Data items
################

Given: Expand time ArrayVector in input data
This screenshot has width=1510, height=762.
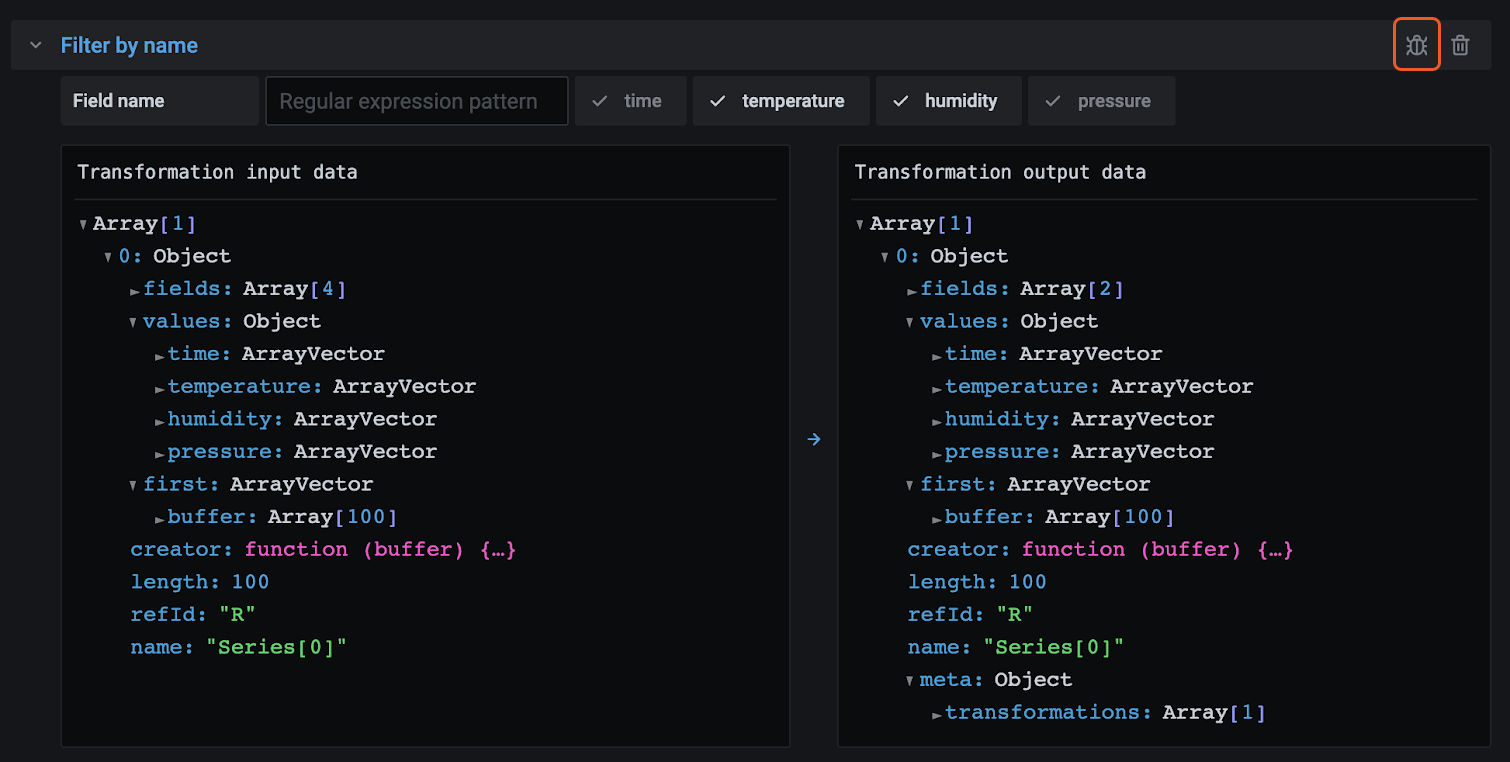Looking at the screenshot, I should [x=160, y=353].
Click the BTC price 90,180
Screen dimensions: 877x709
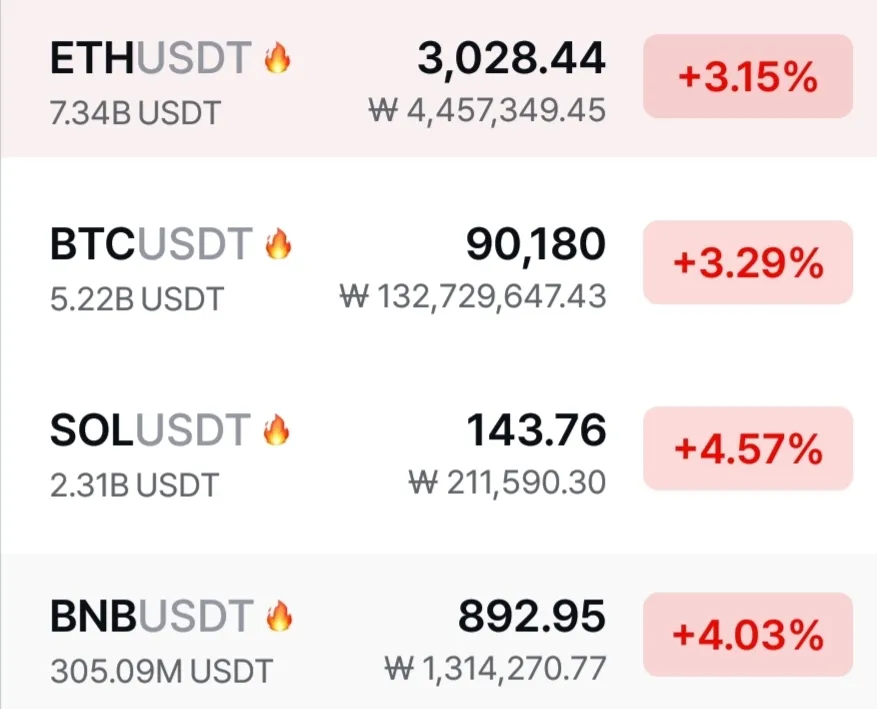(535, 244)
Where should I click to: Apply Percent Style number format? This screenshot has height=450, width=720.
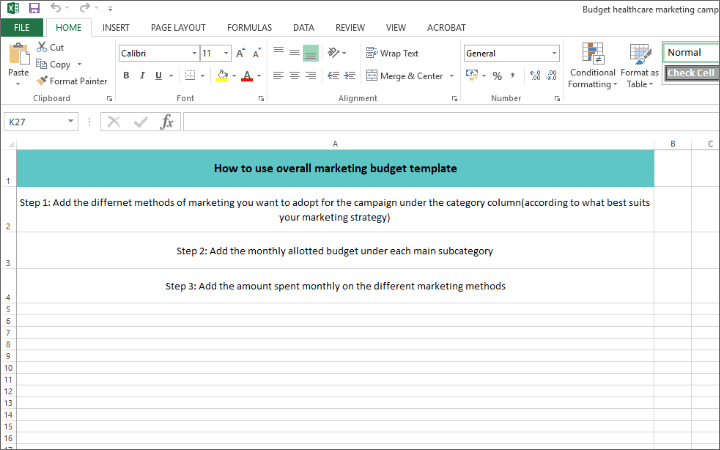[496, 76]
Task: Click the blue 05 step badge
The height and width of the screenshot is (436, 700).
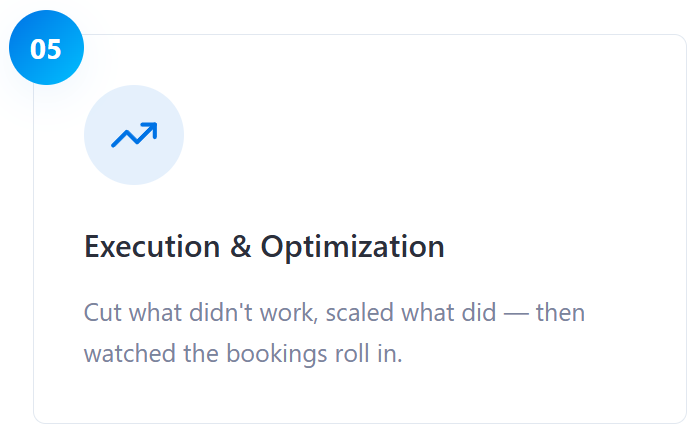Action: point(46,48)
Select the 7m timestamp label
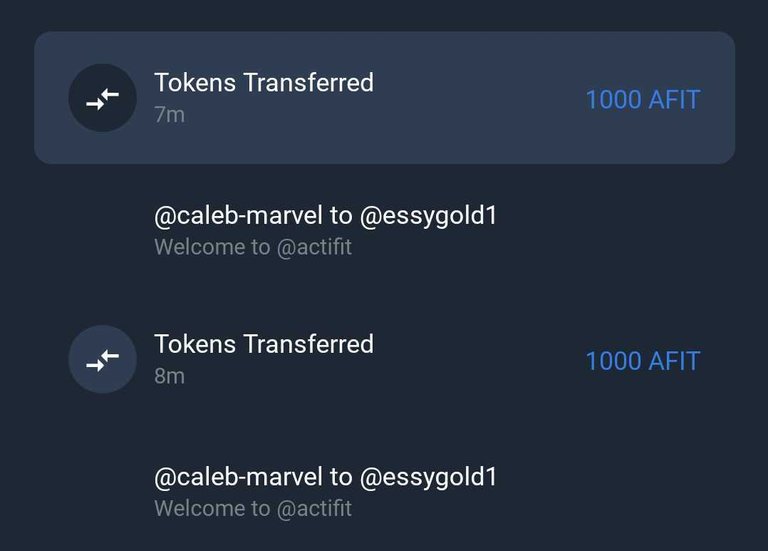This screenshot has width=768, height=551. 169,115
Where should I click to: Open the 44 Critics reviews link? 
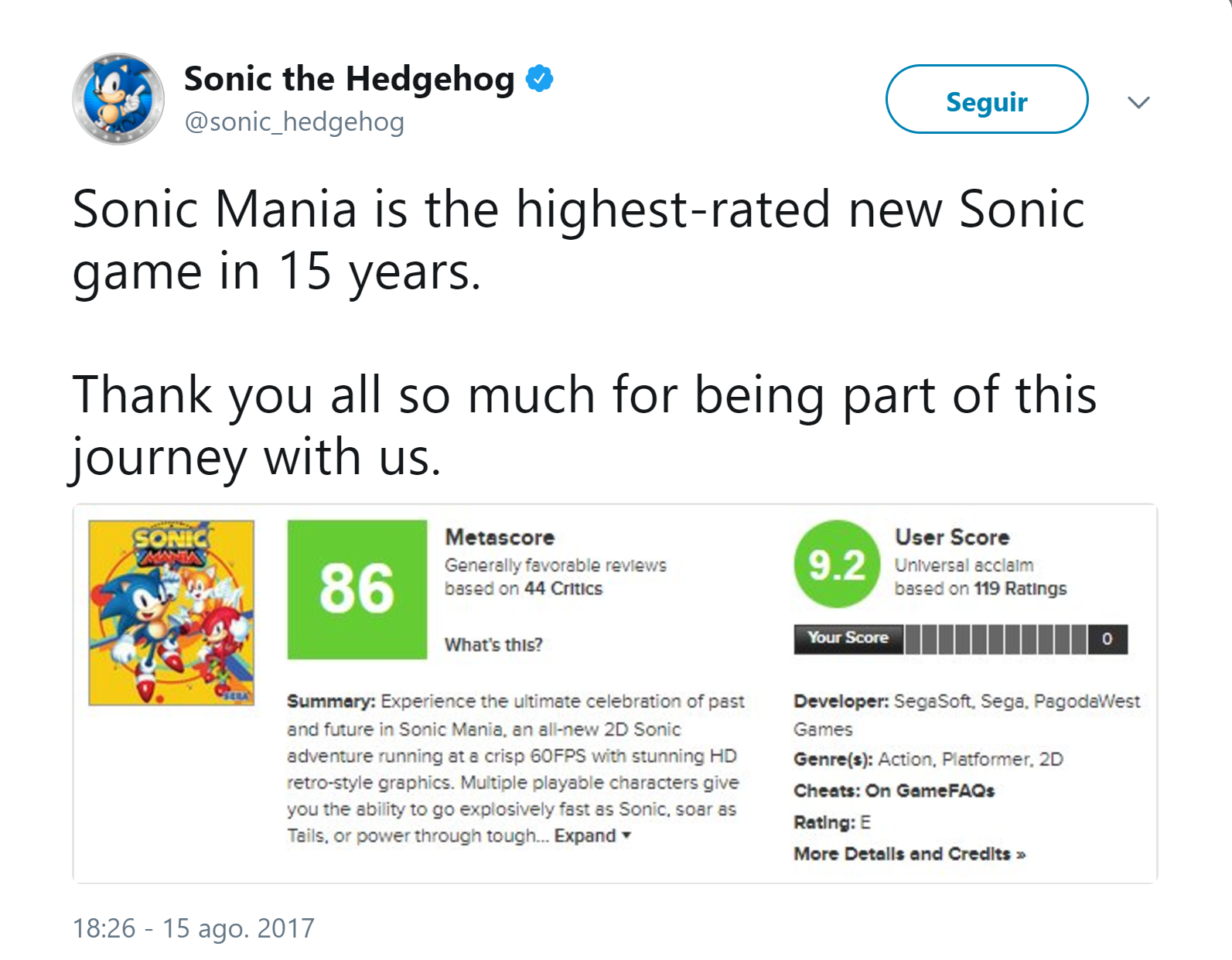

################

» Exercise requirements:
Copy all of the data word for word, and keep the pictures out of it.

» Expected answer:
Given: Expand time ArrayVector in input data
This screenshot has width=1510, height=762.
Looking at the screenshot, I should [x=160, y=353].
Click the BTC price 90,180
Screen dimensions: 877x709
(535, 244)
Where should I click to: Apply Percent Style number format? This screenshot has height=450, width=720.
[496, 76]
Task: Click the blue 05 step badge
The height and width of the screenshot is (436, 700).
Action: point(46,48)
Select the 7m timestamp label
This screenshot has width=768, height=551. 169,115
Where should I click to: Open the 44 Critics reviews link? 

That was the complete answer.